Khelif's male chromosomes have been confirmed by G. Cozorla (Khelif's trainer)
Somewhat moot. Apparently, all that has been said, at least publicly, is this:
"There is a problem with her hormones"
https://www.lepoint.fr/monde/2024-olympics-imane-khelif-was-devastated-to-discover-out-of-the-blue-that-she-might-not-be-a-girl-14-08-2024-2567924_24.php
Certainly plausible but a bit of a stretch from that to "male chromosomes" -- which are not at all definitive of "male".
You might consider citing some references for your claims.
The interview with G. Cazorla (Imane Khelif's trainer) use’s the words “despite of her karyotype and her testosterone levels”. What karyotype would that be? What Testosterone levels would those be? The answer are all of too clear. Male and male.
I'm not disputing the karyotype or the testosterone levels. Only with your assumption or insistence that they define "male":
Google/OxfordLanguages: "male: of or denoting the sex that produces small, typically motile gametes, especially spermatozoa, with which a female may be fertilized or inseminated to produce offspring."
You see ANYTHING at all there about karyotypes or testosterone levels?
As indicated there, the ONLY thing that does define the category is "produces small gametes". Which I rather doubt Khelif is capable of.

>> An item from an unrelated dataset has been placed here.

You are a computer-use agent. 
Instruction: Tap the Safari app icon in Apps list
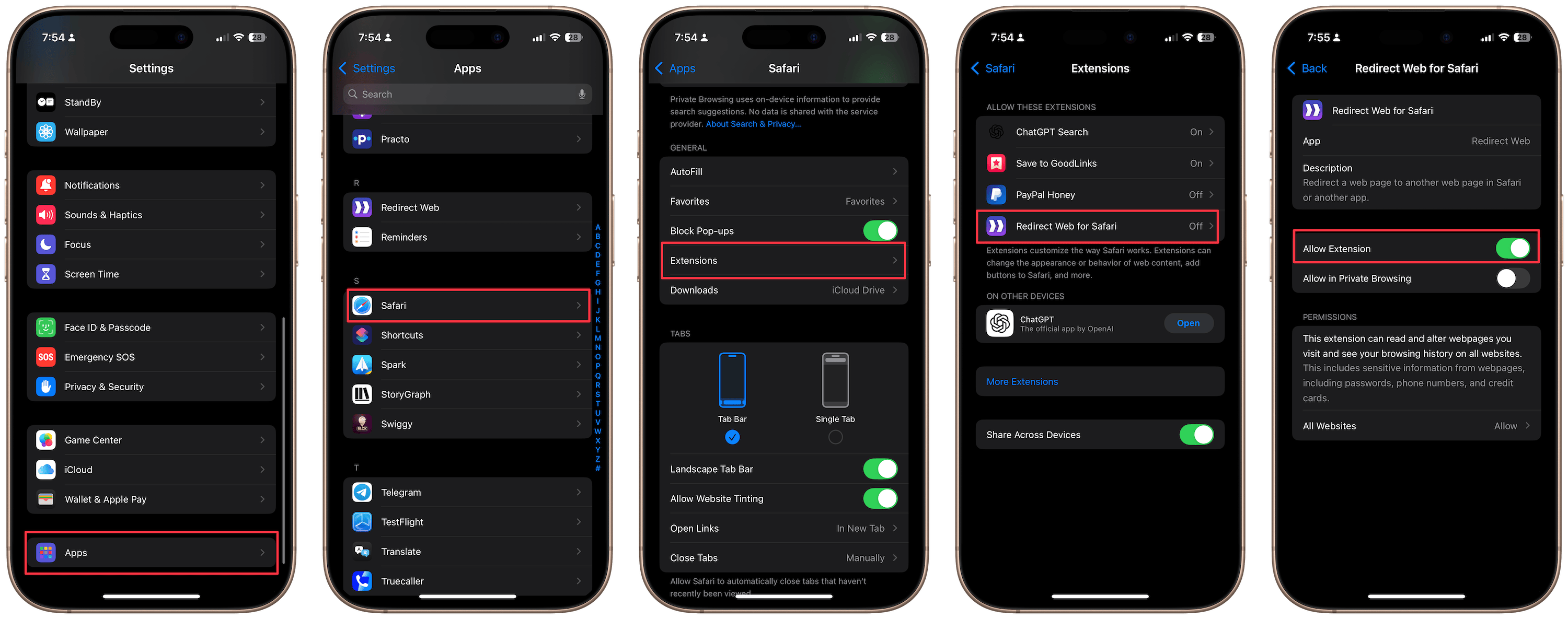[362, 306]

You and too many others seem to have some difficulty with the concepts of correlation, of "typical of":
"correlate: a phenomenon that accompanies another phenomenon, is usually parallel to it, and is related in some way to it"
https://www.merriam-webster.com/dictionary/correlate
Google/OxfordLanguages: "typical: showing the characteristics expected of or popularly associated with a particular person, situation, or thing."